**JOB:** Reproduce every one of the following entries verbatim, keeping each line in its original order.

**EXERCISE MATERIALS:**
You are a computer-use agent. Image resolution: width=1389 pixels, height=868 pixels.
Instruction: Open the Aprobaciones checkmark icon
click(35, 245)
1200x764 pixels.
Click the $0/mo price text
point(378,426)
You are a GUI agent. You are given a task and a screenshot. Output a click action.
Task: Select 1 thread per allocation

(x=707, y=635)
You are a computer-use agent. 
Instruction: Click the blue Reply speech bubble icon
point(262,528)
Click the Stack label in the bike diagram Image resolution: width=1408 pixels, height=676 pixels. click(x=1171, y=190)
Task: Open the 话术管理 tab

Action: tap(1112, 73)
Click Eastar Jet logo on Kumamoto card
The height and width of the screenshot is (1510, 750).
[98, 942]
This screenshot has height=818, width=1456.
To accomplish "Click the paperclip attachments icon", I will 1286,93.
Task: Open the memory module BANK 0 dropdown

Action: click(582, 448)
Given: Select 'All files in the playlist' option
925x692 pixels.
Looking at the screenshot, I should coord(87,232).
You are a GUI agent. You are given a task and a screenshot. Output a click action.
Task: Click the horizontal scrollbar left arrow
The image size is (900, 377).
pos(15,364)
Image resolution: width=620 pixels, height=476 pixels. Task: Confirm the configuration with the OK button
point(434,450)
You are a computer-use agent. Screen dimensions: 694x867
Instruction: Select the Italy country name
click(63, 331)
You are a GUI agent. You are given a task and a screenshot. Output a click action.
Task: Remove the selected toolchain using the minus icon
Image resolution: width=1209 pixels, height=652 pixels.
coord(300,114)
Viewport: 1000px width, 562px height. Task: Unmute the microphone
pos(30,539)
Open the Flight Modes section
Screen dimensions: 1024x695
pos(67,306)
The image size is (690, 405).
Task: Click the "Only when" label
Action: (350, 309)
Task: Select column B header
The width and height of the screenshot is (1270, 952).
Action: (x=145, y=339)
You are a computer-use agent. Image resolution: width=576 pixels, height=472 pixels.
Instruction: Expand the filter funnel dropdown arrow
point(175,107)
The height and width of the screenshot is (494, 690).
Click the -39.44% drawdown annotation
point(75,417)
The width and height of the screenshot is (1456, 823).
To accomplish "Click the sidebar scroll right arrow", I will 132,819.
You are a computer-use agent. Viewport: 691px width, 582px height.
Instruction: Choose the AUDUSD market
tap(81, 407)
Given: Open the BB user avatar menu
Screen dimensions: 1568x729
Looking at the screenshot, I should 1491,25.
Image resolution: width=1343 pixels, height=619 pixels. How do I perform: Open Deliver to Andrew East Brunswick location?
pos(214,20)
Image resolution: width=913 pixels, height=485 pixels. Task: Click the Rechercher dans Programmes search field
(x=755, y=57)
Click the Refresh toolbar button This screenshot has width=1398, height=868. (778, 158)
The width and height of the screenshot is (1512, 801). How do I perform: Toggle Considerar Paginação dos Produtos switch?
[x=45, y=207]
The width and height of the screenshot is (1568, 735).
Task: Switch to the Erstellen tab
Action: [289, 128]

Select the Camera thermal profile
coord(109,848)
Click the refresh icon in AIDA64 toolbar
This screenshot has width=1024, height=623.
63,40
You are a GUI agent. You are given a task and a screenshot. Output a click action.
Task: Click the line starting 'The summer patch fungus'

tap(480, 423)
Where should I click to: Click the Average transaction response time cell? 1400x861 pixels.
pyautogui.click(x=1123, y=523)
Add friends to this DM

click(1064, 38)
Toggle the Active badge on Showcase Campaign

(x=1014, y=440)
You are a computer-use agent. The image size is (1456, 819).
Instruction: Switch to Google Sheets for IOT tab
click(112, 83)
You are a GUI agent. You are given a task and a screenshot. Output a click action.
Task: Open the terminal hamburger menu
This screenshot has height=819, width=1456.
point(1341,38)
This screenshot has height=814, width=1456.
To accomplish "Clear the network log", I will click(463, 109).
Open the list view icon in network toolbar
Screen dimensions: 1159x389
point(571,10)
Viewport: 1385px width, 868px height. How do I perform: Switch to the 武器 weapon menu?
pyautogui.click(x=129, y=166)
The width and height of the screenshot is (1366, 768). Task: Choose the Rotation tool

**ANSWER TO THIS PROBLEM:**
You are a computer-use agent. Image resolution: width=1389 pixels, height=868 pixels.
Instruction: Open the Aprobaciones checkmark icon
click(35, 245)
1200x764 pixels.
Click the $0/mo price text
point(378,426)
You are a GUI agent. You are given a task and a screenshot. Output a click action.
Task: Select 1 thread per allocation

(x=707, y=635)
You are a computer-use agent. 
Instruction: Click the blue Reply speech bubble icon
point(262,528)
Click the Stack label in the bike diagram Image resolution: width=1408 pixels, height=676 pixels. click(x=1171, y=190)
Task: Open the 话术管理 tab

Action: tap(1112, 73)
Click Eastar Jet logo on Kumamoto card
The height and width of the screenshot is (1510, 750).
[98, 942]
This screenshot has height=818, width=1456.
To accomplish "Click the paperclip attachments icon", I will 1286,93.
Task: Open the memory module BANK 0 dropdown

Action: click(582, 448)
Given: Select 'All files in the playlist' option
925x692 pixels.
Looking at the screenshot, I should coord(87,232).
You are a GUI agent. You are given a task and a screenshot. Output a click action.
Task: Click the horizontal scrollbar left arrow
The image size is (900, 377).
pos(15,364)
Image resolution: width=620 pixels, height=476 pixels. Task: Confirm the configuration with the OK button
point(434,450)
You are a computer-use agent. Screen dimensions: 694x867
Instruction: Select the Italy country name
click(63, 331)
You are a GUI agent. You are given a task and a screenshot. Output a click action.
Task: Remove the selected toolchain using the minus icon
Image resolution: width=1209 pixels, height=652 pixels.
coord(300,114)
Viewport: 1000px width, 562px height. Task: Unmute the microphone
pos(30,539)
Open the Flight Modes section
Screen dimensions: 1024x695
pos(67,306)
The image size is (690, 405).
Task: Click the "Only when" label
Action: (350, 309)
Task: Select column B header
The width and height of the screenshot is (1270, 952).
Action: (x=145, y=339)
You are a computer-use agent. Image resolution: width=576 pixels, height=472 pixels.
Instruction: Expand the filter funnel dropdown arrow
point(175,107)
The height and width of the screenshot is (494, 690).
Click the -39.44% drawdown annotation
point(75,417)
The width and height of the screenshot is (1456, 823).
To accomplish "Click the sidebar scroll right arrow", I will 132,819.
You are a computer-use agent. Viewport: 691px width, 582px height.
Instruction: Choose the AUDUSD market
tap(81, 407)
Given: Open the BB user avatar menu
Screen dimensions: 1568x729
Looking at the screenshot, I should 1491,25.
Image resolution: width=1343 pixels, height=619 pixels. How do I perform: Open Deliver to Andrew East Brunswick location?
pos(214,20)
Image resolution: width=913 pixels, height=485 pixels. Task: Click the Rechercher dans Programmes search field
(x=755, y=57)
Click the Refresh toolbar button This screenshot has width=1398, height=868. (778, 158)
The width and height of the screenshot is (1512, 801). How do I perform: Toggle Considerar Paginação dos Produtos switch?
[x=45, y=207]
The width and height of the screenshot is (1568, 735).
Task: Switch to the Erstellen tab
Action: [289, 128]

Select the Camera thermal profile
coord(109,848)
Click the refresh icon in AIDA64 toolbar
This screenshot has width=1024, height=623.
63,40
You are a GUI agent. You are given a task and a screenshot. Output a click action.
Task: Click the line starting 'The summer patch fungus'

tap(480, 423)
Where should I click to: Click the Average transaction response time cell? 1400x861 pixels.
pyautogui.click(x=1123, y=523)
Add friends to this DM

click(1064, 38)
Toggle the Active badge on Showcase Campaign

(x=1014, y=440)
You are a computer-use agent. The image size is (1456, 819).
Instruction: Switch to Google Sheets for IOT tab
click(112, 83)
You are a GUI agent. You are given a task and a screenshot. Output a click action.
Task: Open the terminal hamburger menu
This screenshot has height=819, width=1456.
point(1341,38)
This screenshot has height=814, width=1456.
To accomplish "Clear the network log", I will click(463, 109).
Open the list view icon in network toolbar
Screen dimensions: 1159x389
point(571,10)
Viewport: 1385px width, 868px height. How do I perform: Switch to the 武器 weapon menu?
pyautogui.click(x=129, y=166)
The width and height of the screenshot is (1366, 768). Task: Choose the Rotation tool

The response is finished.